### EXERCISE DESCRIPTION
Reproduce, word for word, the part of the material that opens with the line containing "Given: Switch to the By group tab" and closes with the line containing "Looking at the", including both of those lines. Omit the pictures from your answer.

### TASK MATERIAL
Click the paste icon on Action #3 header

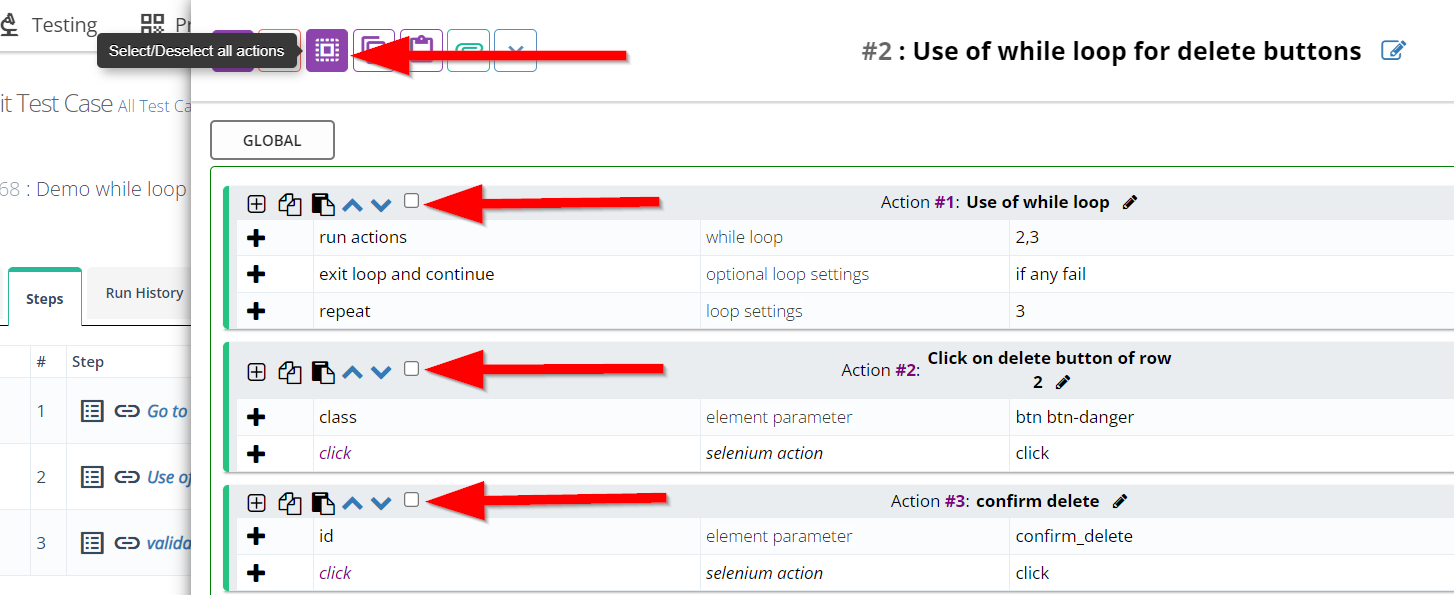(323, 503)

--

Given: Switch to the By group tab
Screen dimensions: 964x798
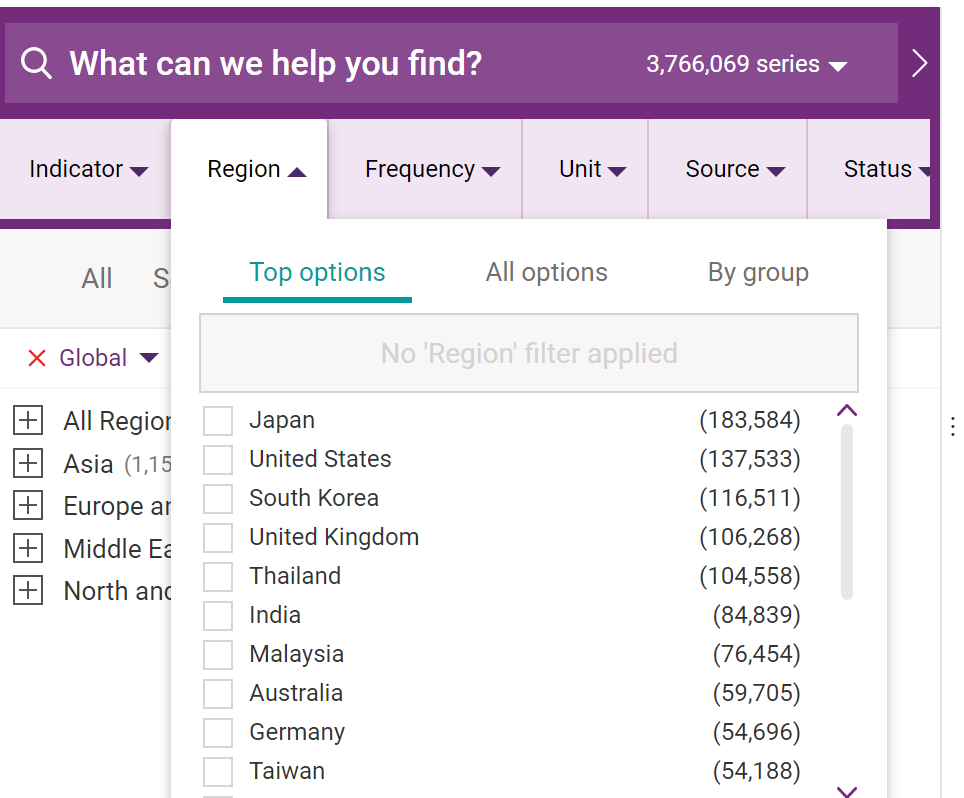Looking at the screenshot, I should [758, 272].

---

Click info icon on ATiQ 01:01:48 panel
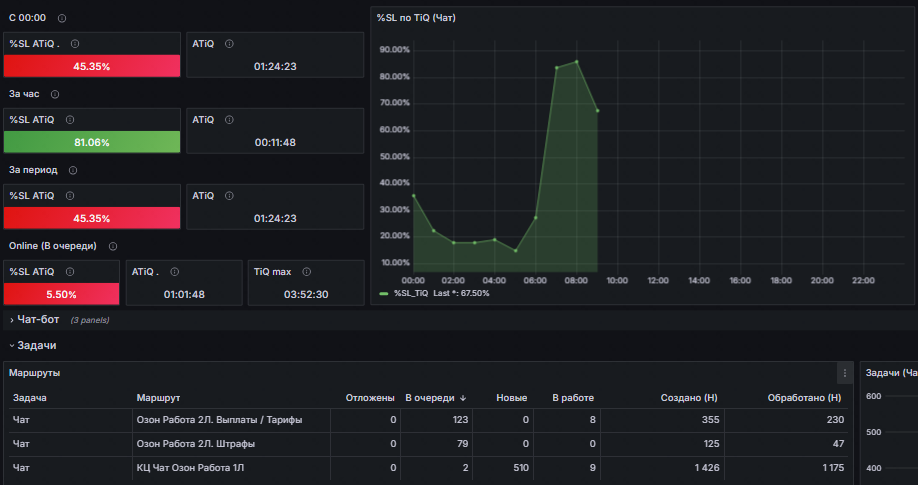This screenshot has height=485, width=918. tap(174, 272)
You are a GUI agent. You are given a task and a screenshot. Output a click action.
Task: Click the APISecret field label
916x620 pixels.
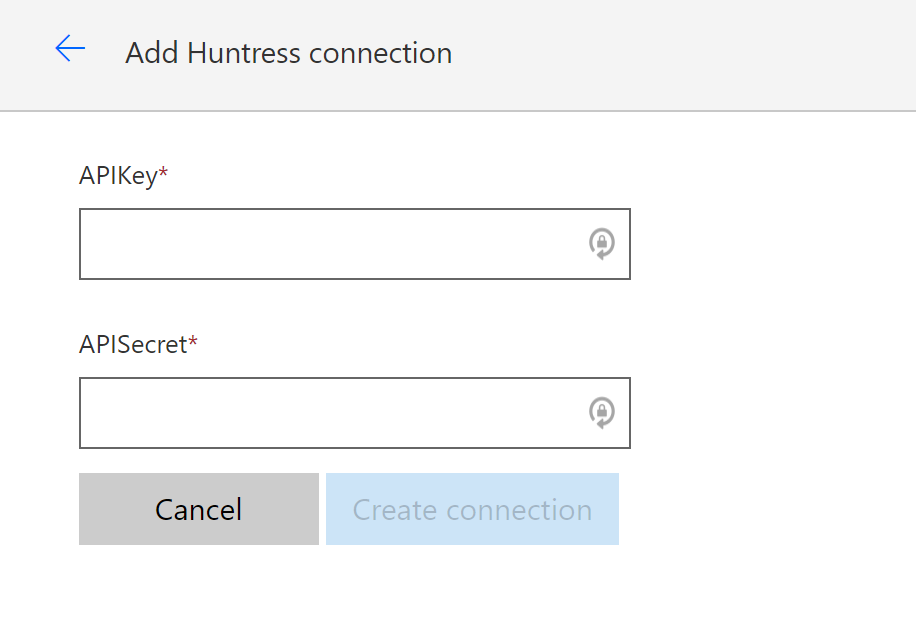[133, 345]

### ANSWER FOR THIS EXERCISE
Given: Switch to the By group tab
Screen dimensions: 964x798
Looking at the screenshot, I should [758, 272].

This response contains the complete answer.